→ **SELECTED EXTRACT**:
────
Additional regulation for laboratory-developed tests has been sought since 2006, but has been met with opposition by product makers and labs that deem FDA rules unnecessary, since labs already go through a regulatory process overseen by the CMS under the Clinical Laboratory Improvement Amendments of 1988.

“It's very duplicative of the regulation that we're already under with CLIA,” said Alan Mertz, president of the American Clinical Laboratory Association, an industry trade group based in Washington, D.C. “It doesn't really eliminate and replace many of the requirements that we already go through.”

Mertz said he felt the added FDA regulation would be a cumbersome process for those labs that develop tests, since they would be required under the proposed rule to register as a device maker with the FDA, while also adhering to regulatory requirements set forth by CLIA.

“It could really stifle innovation,” Mertz said. “The prospect of putting these tests through this process might chill innovation if labs make the decision to either not create the test in the first place, or not to continue to offer it.”

Some companies do voluntarily seek FDA approval for their tests, and thereby compete with products that have not undergone the same types of review and study to support their claims for use, according to the agency.

The proposed guidance would be for higher-risk tests that have the same intended use as those that have already received FDA approval. Lower-risk tests, those for rare diseases, and ones for which there are no comparable FDA-approved tests would be excluded from oversight.

Those who support FDA regulations for such laboratory-developed tests say claims that FDA oversight would negatively impact innovation have been overblown, arguing that such oversight is needed to lessen the risk of providing unnecessary treatments to patients because a test gave a false positive result.

“What we all struggle with is the balance between innovation and knowing that that innovation is clinically valid,” said Elissa Passiment, executive vice president for the American Society for Clinical Science, a Virginia-based group that advocates for safe and cost-effective laboratory services. “That is difficult when a laboratory develops a test and starts to market it and there's no data that tell you whether or not that test does what it says it does.”

The letter sent to Congress Thursday provided lawmakers with 60 days notice before the FDA publishes its proposed guidance for public comment.
────
→ **QUESTIONS**:
1. From the passage on FDA oversight of laboratory-developed tests, write out the text starting with "The proposed guidance" and going on through "false positive result.".
2. According to the passage on FDA oversight of laboratory-developed tests, which tests would be excluded from oversight under the proposed guidance?
────
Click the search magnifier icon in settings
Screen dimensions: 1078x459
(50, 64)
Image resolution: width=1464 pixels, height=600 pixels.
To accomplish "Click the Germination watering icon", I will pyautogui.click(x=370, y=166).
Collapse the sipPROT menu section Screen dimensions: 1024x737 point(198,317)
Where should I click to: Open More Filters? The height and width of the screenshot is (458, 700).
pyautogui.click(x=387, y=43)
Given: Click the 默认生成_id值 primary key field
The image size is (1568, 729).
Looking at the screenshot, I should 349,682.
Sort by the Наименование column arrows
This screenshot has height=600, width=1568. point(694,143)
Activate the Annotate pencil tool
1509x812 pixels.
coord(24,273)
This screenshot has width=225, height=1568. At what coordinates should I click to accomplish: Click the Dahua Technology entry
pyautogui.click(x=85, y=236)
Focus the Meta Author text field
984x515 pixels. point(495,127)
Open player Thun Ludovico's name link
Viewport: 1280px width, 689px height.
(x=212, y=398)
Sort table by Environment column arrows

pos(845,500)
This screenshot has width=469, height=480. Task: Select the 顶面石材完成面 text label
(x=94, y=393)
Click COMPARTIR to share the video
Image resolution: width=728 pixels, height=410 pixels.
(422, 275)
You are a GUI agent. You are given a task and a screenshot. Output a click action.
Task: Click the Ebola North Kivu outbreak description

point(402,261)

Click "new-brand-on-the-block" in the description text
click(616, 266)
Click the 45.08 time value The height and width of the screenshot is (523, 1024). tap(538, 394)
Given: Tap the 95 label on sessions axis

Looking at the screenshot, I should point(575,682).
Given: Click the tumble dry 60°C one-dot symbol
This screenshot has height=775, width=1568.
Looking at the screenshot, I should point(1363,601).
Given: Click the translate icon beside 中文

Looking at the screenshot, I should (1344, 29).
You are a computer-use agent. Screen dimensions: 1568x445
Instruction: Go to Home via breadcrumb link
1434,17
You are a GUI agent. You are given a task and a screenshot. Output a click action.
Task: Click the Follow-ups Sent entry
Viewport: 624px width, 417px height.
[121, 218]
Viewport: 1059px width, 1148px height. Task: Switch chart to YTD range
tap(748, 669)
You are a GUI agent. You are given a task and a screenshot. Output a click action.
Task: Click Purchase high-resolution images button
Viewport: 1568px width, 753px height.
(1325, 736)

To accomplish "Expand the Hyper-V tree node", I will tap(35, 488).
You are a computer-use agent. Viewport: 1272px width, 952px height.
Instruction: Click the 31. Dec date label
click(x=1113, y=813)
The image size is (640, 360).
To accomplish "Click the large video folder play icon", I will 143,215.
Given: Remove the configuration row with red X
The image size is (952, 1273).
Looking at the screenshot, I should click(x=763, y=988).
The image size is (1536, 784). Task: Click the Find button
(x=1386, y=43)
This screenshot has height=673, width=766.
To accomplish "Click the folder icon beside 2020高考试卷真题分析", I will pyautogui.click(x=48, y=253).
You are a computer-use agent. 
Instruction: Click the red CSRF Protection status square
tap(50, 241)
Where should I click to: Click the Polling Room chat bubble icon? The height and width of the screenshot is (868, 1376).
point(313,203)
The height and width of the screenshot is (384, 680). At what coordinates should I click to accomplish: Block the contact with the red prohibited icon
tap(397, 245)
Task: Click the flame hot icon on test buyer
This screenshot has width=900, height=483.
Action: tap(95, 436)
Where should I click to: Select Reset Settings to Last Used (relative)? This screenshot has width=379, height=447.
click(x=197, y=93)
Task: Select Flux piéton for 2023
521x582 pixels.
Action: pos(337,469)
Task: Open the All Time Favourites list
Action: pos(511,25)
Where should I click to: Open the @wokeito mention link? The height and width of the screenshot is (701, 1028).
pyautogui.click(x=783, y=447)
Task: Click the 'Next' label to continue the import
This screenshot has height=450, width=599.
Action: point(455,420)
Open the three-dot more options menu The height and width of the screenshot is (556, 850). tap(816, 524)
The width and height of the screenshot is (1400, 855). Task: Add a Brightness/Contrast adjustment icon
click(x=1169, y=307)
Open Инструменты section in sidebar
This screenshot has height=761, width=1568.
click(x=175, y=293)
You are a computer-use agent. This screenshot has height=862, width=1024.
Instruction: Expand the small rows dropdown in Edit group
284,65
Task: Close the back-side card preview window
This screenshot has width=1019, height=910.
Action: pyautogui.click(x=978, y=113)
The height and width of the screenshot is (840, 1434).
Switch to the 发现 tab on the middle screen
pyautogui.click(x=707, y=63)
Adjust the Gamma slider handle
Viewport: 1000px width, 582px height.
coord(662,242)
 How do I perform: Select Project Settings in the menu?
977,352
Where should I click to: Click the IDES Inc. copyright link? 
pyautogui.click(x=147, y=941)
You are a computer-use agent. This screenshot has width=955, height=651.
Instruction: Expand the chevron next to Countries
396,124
────
→ **RESULTS IN ORDER**:
1.
The proposed guidance would be for higher-risk tests that have the same intended use as those that have already received FDA approval. Lower-risk tests, those for rare diseases, and ones for which there are no comparable FDA-approved tests would be excluded from oversight.

Those who support FDA regulations for such laboratory-developed tests say claims that FDA oversight would negatively impact innovation have been overblown, arguing that such oversight is needed to lessen the risk of providing unnecessary treatments to patients because a test gave a false positive result.

2. Lower-risk tests, tests for rare diseases, and tests for which there are no comparable FDA-approved tests.